**Provided text:**
════════
Settlers in New Amsterdam.

When the Dutch were finally expelled from Brazil, in 1654, several thousand Jews resident there felt compelled to take to flight, and a party of twenty-three of these fugitives arrived at New Amsterdam on the ship "Saint Catarina" in Sept., 1654, and formed the first considerable avowedly Jewish settlement within the present limits of the United States; they seem to have arrived via the West Indies. There were, doubtless, a few isolated Jewish immigrants to North America prior to this date. In fact it is known that one Jacob Barsimson arrived in New Amsterdam from Holland on the ship "Pear Tree" in July, 1654, and there are references to several Jews having left Holland for New Netherlands in 1652.

Attitude of Stuyvesant.

Sketch and Site of the Old Mill Street Synagogue, New York.(From the "American Hebrew.")

In the case of the party from Brazil, their advent was at once signalized by legal proceedings against them: they had made themselves jointly responsible to the officers of the vessel for the passage-money of each, and several of the party were unable to pay their fares, most probably because they had been despoiled of their effects before arrival. The municipal authorities, on the application of the captain, found themselves compelled to direct the imprisonment of two of the number, after the sale of the effects of the party, until the money due had been paid. In these proceedings reference was made to remittances which some of the party shortly expected from Holland, while some had already paid their own passage-money and were required by agreement to pay for others; so it is not fair to infer that all these arrivals were indigent. While these cases were still pending another party of Jews, of greater means, arrived from Holland. These proceedings, and probably personal bigotry and irascibility, led Peter Stuyvesant, the Dutch governor of New Netherlands, to order them to leave the colony, in which course he was abetted by some of his associates. But before these orderscould be executed instructions of a liberal character from the directors of the Dutch West Indies Company arrived, superseding local orders against the Jews. Stuyvesant's ire may have been again aroused by the report that more Jews were expected shortly from Holland, who would "then build here a synagogue." Under date of April 26, 1655, the directors of the Dutch West Indies Company instructed Stuyvesant that the prohibition of Jewish settlement recommended by him "would be unreasonable and unfair, especially because of the considerable losses sustained by the Jews in the taking of Brazil, and also because of the large amount of capital which they have invested in shares of this company. . . . They shall have permission to sail to and trade in New Netherlands and to live and remain there, provided the poor among them shall not become a burden to the company or the community, but be supported by their own nation."
════════
**Prompt:** Please retype the passage on the settlers in New Amsterdam from "Settlers in New" up to and including "Attitude of Stuyvesant.".

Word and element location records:
════════
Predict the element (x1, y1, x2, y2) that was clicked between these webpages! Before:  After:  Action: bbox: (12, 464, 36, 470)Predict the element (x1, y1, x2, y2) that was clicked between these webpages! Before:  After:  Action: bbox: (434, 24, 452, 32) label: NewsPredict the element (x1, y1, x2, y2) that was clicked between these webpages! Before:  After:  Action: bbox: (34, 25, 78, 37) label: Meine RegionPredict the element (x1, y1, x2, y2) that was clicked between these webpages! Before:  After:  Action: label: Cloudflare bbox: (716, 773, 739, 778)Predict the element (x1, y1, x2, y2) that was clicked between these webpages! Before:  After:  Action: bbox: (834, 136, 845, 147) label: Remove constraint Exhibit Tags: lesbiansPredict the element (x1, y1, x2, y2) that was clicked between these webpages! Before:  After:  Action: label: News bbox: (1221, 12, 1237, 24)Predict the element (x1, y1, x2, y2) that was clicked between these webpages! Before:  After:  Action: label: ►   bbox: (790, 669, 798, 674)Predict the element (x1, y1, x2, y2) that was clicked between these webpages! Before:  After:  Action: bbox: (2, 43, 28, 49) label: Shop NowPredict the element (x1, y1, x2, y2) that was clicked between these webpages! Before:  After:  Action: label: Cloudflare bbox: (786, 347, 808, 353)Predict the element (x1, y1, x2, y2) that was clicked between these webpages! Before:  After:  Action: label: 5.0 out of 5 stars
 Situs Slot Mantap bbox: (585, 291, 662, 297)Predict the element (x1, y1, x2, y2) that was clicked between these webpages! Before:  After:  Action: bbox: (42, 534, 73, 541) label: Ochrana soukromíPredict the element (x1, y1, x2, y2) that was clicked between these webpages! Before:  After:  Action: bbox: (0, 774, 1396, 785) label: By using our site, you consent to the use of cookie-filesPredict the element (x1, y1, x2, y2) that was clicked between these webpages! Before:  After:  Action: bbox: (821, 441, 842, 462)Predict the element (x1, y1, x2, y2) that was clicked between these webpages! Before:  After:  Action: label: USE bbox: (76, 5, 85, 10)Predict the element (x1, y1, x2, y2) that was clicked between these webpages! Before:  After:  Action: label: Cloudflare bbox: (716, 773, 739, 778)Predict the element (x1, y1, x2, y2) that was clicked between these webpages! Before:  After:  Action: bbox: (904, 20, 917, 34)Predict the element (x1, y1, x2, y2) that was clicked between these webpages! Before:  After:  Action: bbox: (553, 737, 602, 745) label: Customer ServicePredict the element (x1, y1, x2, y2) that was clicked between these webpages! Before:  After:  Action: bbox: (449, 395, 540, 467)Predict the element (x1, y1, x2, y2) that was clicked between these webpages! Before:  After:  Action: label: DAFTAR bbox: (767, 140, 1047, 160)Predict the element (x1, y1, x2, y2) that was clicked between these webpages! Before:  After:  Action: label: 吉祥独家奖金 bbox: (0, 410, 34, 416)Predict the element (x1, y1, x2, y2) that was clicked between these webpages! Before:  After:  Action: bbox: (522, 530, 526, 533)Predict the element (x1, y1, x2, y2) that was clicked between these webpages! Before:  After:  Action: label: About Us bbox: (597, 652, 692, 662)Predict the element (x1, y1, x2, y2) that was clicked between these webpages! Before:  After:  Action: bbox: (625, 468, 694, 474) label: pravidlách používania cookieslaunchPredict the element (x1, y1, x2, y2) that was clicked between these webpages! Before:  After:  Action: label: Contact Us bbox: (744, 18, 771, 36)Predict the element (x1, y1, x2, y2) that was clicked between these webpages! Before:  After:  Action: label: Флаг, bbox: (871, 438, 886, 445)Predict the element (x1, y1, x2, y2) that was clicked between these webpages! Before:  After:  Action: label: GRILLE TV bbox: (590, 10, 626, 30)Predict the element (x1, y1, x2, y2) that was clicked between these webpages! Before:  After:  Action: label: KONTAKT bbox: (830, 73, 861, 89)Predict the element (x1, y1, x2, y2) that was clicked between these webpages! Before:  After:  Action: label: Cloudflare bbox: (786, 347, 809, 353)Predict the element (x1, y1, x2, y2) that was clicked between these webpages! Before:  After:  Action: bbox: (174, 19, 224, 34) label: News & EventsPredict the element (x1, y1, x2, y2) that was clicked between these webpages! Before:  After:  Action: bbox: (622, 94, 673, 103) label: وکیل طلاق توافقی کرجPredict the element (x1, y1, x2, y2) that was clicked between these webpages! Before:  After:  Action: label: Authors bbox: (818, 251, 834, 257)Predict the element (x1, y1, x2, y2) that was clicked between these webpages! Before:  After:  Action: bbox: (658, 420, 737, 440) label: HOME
════════
**Response to the exercise:**
Settlers in New Amsterdam.

When the Dutch were finally expelled from Brazil, in 1654, several thousand Jews resident there felt compelled to take to flight, and a party of twenty-three of these fugitives arrived at New Amsterdam on the ship "Saint Catarina" in Sept., 1654, and formed the first considerable avowedly Jewish settlement within the present limits of the United States; they seem to have arrived via the West Indies. There were, doubtless, a few isolated Jewish immigrants to North America prior to this date. In fact it is known that one Jacob Barsimson arrived in New Amsterdam from Holland on the ship "Pear Tree" in July, 1654, and there are references to several Jews having left Holland for New Netherlands in 1652.

Attitude of Stuyvesant.